Frank Furlong was a young illustrator in Detroit during the mid-20th century when that city, fueled on high-octane auto industry dollars, was as much an epicenter of advertising art as New York.
Yesterday Frank recounted his earliest experiences as an apprentice at a couple of different art studios. The story continues... ~ Leif Peng
"At this point I was blessed with one of the advantages of Detroit in that my next employer was, like so many studio heads,almost as interested in nurturing young artists as in making money. Ivan Smith had a couple of us aspiring guys learning and earning slowly, doing comps, spots and experimenting. He was the man I mentioned before who gave Ardy space and supplies. Without studio owners like this us guppies wouldn't have been able to cope with the competition of commercial art."

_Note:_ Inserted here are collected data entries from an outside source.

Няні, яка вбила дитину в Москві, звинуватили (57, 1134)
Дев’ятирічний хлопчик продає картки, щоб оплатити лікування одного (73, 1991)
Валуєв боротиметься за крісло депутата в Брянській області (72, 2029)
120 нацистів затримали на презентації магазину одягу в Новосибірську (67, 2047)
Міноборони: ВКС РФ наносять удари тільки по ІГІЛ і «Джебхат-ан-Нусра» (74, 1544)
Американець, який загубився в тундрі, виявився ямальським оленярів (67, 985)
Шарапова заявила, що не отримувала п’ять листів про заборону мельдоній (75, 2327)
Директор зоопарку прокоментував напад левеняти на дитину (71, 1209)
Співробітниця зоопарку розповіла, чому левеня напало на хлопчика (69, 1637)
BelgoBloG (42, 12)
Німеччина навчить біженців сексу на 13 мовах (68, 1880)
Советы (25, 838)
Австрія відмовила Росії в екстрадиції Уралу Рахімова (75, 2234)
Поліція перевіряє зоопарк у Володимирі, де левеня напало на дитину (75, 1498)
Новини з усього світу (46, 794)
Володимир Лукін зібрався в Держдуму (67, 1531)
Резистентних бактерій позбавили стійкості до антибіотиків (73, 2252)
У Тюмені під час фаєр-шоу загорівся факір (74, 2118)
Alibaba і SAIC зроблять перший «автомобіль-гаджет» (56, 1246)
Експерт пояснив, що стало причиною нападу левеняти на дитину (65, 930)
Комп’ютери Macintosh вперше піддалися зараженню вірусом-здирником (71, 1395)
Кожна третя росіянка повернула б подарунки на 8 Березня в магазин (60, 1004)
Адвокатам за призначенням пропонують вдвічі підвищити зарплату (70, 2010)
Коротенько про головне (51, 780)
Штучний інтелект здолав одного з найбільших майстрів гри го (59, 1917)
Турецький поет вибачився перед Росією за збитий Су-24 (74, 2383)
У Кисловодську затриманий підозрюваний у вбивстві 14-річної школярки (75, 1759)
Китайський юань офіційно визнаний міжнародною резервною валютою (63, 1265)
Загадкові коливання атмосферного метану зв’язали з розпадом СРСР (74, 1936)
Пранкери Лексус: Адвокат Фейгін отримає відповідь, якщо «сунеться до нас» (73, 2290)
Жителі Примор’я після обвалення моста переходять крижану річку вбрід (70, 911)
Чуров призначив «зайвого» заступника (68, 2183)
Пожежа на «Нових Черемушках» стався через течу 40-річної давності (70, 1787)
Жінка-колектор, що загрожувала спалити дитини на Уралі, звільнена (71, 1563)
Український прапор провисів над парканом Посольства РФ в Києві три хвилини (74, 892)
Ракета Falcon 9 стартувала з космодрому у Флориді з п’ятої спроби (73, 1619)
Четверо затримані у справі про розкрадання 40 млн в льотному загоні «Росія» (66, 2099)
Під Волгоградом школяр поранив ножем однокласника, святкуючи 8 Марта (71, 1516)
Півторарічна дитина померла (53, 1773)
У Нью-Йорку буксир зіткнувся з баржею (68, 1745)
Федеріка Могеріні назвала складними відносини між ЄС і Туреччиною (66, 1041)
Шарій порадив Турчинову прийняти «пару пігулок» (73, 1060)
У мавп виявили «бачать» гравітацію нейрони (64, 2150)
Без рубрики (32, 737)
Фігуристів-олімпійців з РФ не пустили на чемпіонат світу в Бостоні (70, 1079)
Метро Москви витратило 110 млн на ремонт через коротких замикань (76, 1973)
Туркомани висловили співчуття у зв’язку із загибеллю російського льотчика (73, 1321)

"Don't misunderstand, none of this was a free ride. There were dues to be paid. We learned it was a tuff, demanding business and if you weren't willing to give it your all, nights, weekends, whatever, you weren't going to last. There was a term a bunch of us bandied about: "hacks," a term of endearment not derision. One of the proudly proclaimed hacks was Ed Fella, who has become a world renowned designer who publicizes himself at talks world round as "Currently a former Detroit commercial artist."
"It was at this stage that I learned just how important I was. I did a piece for JWT that I was proud of, so I signed it only to have it bounce back quickly to have me paint out my name, with the comment "We're selling Fords, not Furlongs."
"Then I joined the game trying to find the artist's name in ads, hidden away in store names, street names and initials on the license plates. Maybe not the same as finding Ninas in Hirchfield drawings but a challenge none the less. Later in my career GMC asked that I sign my work. I think they felt I'd put more into the work if my compadres were to judge me on it. And that brings up one of my favorite events..."
"The artists had a show with no judges, jury or input by anybody but the artists. As I remember we each entered two pieces, guaranteed to be hung. A show that said plain and simple "This is what I do" or maybe "This is what I'm proud of." A show by the artists, for the artists and of the artists."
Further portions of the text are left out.